MAKING the GRADE? UM's Technology Advancement Program gets mixed reviews from its fledgling alumni

April 13, 1992|By Ross Hetrick | Ross Hetrick,Staff Writer

At the tender age of seven years, the University of Maryland's Technology Advancement Program is considered an old-timer among business incubators. Yet even its director can't yet judge whether it's an unqualified success in nurturing new companies.

No company has been out of TAP for more than five years, so it's hard to say how many participants will survive, according to director Richard B. Frank. "Until they go five years on their own, it's anybody's guess," he said.

Still, some companies that have been through TAP have very strong -- and contrasting -- opinions about it.

Some say their time at TAP gave them much-needed credibility, access to research facilities and cheap office facilities.

But others say the incubator's comfortable, safe environment has made companies reluctant to enter the cold, cruel business world. They also criticize a requirement that they turn over a small percentage of their stock to the university -- which TAP says it will use to support the program.

TAP, which took in its first company in May 1985, is one of the oldest incubators in the nation, according to Dinah Adkins, executive director of the National Business Incubation Association. Of about 450 business incubators in the U.S., about 65 percent were established in the last four years.

And TAP is one of the better incubators, Ms. Adkins said. "We would consider it one of the top college incubators in the nation."

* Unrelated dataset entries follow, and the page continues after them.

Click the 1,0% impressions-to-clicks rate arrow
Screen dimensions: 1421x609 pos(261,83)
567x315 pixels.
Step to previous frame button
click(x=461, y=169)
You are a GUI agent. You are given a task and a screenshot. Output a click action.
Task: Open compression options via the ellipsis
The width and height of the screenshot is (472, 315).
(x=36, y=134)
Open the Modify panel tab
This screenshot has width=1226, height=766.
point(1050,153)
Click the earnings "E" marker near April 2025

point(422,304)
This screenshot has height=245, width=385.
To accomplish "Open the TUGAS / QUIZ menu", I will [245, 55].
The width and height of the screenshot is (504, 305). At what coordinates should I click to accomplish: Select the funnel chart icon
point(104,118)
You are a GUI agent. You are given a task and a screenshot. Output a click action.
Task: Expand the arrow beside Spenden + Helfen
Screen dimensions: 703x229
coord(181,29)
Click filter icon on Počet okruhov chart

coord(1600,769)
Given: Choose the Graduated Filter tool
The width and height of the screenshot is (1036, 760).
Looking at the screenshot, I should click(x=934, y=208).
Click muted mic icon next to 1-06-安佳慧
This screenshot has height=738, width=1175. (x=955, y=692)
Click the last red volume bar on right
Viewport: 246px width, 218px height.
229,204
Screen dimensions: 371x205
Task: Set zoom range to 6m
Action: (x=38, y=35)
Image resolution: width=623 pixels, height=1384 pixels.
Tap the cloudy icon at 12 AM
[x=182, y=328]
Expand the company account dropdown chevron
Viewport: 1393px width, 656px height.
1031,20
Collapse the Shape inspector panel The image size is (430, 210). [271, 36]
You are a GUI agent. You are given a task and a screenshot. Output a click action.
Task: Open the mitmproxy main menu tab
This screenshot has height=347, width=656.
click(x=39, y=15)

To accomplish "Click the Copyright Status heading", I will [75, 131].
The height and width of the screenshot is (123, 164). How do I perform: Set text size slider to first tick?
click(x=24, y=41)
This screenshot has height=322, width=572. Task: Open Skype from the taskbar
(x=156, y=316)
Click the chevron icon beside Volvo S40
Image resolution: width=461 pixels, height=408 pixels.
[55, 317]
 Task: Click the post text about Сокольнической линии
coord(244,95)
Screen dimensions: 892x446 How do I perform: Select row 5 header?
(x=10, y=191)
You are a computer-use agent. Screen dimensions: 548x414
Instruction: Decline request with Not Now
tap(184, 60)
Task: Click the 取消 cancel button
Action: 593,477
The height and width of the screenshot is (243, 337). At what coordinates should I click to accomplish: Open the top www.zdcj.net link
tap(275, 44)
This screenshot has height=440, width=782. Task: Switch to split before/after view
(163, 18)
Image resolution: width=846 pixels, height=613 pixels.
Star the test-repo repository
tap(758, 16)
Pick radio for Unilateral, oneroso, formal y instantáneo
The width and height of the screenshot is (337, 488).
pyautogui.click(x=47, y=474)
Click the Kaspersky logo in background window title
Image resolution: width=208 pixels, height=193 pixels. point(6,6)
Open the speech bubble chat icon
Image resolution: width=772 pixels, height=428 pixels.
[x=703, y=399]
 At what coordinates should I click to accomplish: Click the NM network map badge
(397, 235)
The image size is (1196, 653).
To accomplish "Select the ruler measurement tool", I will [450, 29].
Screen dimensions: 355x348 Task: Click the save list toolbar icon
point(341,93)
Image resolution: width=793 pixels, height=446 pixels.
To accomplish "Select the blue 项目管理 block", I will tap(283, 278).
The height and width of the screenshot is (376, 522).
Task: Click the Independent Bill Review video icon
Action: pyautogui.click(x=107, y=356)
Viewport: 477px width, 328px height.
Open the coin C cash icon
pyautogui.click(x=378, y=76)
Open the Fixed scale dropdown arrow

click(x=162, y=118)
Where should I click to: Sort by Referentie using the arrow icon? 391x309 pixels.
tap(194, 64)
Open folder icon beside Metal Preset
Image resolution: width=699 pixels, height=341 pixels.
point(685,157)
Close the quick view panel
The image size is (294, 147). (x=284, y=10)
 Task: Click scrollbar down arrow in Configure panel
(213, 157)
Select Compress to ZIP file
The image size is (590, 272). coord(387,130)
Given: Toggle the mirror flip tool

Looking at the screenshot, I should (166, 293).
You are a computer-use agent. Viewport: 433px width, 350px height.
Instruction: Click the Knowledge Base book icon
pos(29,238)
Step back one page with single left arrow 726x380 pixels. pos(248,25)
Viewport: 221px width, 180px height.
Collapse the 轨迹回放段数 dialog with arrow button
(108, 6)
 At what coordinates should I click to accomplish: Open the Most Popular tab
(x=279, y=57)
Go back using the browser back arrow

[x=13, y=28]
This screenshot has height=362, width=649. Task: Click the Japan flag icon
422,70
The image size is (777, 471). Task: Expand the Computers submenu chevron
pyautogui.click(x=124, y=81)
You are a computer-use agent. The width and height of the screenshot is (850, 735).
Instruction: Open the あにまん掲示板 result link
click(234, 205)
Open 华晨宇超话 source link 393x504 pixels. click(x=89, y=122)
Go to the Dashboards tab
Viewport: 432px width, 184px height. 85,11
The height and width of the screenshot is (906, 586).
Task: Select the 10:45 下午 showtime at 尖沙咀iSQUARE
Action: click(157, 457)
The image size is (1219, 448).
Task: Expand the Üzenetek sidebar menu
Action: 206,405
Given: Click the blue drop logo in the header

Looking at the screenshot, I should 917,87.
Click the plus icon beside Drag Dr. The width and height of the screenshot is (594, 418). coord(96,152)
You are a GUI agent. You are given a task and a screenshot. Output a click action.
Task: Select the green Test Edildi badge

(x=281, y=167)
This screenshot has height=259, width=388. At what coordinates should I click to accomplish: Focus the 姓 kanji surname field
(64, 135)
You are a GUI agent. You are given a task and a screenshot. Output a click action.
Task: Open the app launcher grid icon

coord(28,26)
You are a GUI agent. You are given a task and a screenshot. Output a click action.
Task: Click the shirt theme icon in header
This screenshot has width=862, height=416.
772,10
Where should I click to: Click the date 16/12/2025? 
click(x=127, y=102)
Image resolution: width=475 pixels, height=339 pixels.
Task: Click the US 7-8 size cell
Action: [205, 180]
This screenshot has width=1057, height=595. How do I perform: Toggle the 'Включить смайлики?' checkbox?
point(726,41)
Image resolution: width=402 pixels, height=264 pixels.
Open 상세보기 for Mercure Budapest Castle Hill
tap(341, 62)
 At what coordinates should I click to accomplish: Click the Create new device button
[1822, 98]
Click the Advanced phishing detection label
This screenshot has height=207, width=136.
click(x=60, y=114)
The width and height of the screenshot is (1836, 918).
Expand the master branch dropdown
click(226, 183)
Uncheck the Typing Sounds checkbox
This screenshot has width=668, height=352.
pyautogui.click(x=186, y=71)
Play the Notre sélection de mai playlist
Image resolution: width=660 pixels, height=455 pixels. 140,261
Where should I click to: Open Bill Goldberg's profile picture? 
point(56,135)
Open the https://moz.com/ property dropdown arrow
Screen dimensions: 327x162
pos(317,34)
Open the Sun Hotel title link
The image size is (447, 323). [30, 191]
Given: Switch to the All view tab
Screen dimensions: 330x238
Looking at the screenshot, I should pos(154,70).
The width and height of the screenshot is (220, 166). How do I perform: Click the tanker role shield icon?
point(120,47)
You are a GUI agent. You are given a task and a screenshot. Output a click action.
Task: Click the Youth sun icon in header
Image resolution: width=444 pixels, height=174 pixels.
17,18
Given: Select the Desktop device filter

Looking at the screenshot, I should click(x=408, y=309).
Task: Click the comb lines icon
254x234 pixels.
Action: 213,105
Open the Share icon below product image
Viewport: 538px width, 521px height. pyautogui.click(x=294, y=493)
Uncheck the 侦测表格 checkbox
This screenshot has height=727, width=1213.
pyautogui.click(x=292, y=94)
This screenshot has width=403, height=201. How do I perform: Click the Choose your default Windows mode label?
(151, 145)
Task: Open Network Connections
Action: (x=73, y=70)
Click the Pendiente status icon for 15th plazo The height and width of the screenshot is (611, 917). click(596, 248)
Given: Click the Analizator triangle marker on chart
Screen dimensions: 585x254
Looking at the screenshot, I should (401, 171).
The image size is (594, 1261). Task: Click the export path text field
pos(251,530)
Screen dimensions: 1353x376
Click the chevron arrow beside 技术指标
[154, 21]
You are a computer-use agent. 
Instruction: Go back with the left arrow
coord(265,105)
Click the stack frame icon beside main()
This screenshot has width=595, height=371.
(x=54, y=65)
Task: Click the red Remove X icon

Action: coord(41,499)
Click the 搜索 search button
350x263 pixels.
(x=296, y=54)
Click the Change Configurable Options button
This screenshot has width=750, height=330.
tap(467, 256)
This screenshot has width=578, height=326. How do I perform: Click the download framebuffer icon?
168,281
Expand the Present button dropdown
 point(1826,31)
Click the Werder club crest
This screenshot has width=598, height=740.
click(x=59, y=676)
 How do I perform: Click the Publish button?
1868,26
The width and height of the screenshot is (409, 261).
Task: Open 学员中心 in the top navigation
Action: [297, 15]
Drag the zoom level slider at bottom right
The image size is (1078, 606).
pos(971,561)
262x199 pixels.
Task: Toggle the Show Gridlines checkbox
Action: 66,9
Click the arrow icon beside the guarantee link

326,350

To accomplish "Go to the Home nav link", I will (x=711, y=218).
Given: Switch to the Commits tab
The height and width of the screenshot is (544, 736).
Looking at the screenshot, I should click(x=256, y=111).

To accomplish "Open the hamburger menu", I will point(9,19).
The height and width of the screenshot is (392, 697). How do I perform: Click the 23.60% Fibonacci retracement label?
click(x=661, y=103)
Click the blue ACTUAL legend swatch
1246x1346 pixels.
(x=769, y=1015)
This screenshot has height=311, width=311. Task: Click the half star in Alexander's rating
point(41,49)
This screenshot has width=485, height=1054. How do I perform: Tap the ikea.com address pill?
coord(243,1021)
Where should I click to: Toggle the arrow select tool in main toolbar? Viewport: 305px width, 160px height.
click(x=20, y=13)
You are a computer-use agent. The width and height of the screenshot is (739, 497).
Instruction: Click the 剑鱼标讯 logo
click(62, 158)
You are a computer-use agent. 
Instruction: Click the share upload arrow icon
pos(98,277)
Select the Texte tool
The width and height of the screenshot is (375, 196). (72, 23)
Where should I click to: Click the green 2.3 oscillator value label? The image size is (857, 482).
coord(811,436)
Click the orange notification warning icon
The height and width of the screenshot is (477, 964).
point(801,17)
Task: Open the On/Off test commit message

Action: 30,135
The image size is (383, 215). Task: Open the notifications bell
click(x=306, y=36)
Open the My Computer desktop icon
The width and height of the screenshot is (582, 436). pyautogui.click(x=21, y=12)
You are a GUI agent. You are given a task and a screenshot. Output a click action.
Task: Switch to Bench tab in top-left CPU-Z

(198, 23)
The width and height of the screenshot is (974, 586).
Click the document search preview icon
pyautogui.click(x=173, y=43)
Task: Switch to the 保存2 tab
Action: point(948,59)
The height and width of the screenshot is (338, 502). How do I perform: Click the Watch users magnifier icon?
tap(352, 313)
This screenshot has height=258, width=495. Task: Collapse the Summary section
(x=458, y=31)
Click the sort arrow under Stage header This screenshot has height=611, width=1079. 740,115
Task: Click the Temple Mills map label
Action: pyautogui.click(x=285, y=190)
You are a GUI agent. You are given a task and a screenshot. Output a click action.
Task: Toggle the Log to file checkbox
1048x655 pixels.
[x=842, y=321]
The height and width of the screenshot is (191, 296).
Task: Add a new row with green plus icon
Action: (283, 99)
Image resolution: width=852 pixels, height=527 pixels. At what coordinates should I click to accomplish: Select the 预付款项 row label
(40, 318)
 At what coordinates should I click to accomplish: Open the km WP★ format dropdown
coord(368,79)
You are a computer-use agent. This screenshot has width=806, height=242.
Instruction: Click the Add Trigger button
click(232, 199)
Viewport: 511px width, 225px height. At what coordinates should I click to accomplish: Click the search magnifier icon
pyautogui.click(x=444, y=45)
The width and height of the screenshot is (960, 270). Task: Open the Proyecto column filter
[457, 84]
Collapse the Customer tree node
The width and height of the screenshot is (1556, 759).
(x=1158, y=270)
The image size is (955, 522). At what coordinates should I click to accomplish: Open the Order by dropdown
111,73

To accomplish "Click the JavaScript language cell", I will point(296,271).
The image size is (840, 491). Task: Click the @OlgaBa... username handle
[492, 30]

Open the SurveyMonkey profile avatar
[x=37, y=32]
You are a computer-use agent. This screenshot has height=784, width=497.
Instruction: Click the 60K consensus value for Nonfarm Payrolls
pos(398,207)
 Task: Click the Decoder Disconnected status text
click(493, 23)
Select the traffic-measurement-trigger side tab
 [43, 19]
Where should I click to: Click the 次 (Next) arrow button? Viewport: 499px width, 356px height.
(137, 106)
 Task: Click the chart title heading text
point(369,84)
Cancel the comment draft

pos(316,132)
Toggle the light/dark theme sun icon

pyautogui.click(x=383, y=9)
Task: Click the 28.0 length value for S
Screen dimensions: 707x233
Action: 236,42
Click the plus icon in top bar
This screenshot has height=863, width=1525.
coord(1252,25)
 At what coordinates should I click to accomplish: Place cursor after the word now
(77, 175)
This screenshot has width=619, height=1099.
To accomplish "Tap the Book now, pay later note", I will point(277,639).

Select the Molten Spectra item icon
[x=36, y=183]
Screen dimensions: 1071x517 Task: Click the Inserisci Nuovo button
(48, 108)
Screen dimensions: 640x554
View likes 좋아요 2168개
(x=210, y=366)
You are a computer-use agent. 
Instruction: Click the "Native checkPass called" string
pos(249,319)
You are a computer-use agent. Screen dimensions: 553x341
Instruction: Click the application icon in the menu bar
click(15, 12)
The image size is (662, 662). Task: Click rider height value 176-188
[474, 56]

Situated in a collection of trailers on the College Park campus, TAP has enrolled 30 businesses. Of those companies, 11 are still in the program, 13 have graduated, one was acquired by another company, and five dropped by the wayside before graduating from the program.

For $7.50 a square foot of office space, the program provides young companies with access to university faculty and students, research facilities, instruction on running a business, access to sources of capital and everyday business support, such as secretarial service and copying machines.

TAP also has helped struggling companies get grants and loans, including Maryland Industrial Partnership awards.

The program costs about $300,000 to $350,000 a year to run. About $112,500 is covered by the rental fee charged participating companies. The rest comes from the university.

Most of the 13 companies that graduated from the program have remained in business. But they have only been out a few years; the first graduate left the program in 1988.

National studies show that about 80 percent of the companies that graduate from incubators survive for more than five years, Mr. Frank said. In contrast, about 80 percent of new businesses in general fail in the first five years, he said.

But incubator companies should have a better chance of survival, because they are carefully screened. TAP, for example, selected 30 companies from about 200 applicants.

TAP's corporate alumni and companies still in the program already have had an economic impact, generating 216 full-time and 76 part-time jobs, as well as 44 part-time jobs for students.

T. Venky Venkatesan, president of one of the companies in TAP, said the program compares favorably with another incubator he was working in at Rutgers University in New Jersey. TAP is "certainly in a better position than Rutgers because it has been around longer," he said.

Mr. Venkatesan's company, Neocera Inc., is involved in ceramic coatings used in electronic devices. He brought his company to the University of Maryland incubator in August 1991 when he took a position with the university's Center for Superconductivity Research.

But Dr. John O. Rundell, president of Molecular Toxicology Inc. of Annapolis, criticizes TAP's requirement that participants grant 2 percent to 5 percent of their stock to the university.

The stock requirement is an irritant because it implies the university will continue to have a say in managing companies that leave TAP, he said. However, companies can eliminate that particular concern by issuing the university non-voting stock, he added.

Harvey S. Fineman, president of Micronet Software Corp. of Silver Spring, is concerned that the program may be too $H comfortable for participants.

He had firsthand experience with this problem, being in the program for five years -- longer than any other company. "If I was on the outside, I would have made it quicker," he said.

Still, he said TAP allowed him to "accomplish a lot with fewer dollars."

Mr. Frank, the TAP director, acknowledges such concerns.

TAP tries to push out its offspring after three years, but this can be extended if necessary. Micronet, which makes software for computer document imaging, would have gone under if it had been pushed out any earlier, Mr. Frank believes.

The requirement of company stock or stock options is an effort to make the incubator program self-sufficient, so that it does not continue to rely on state funds. "It is not unreasonable for the company that goes through the program to help that program later," Mr. Frank said.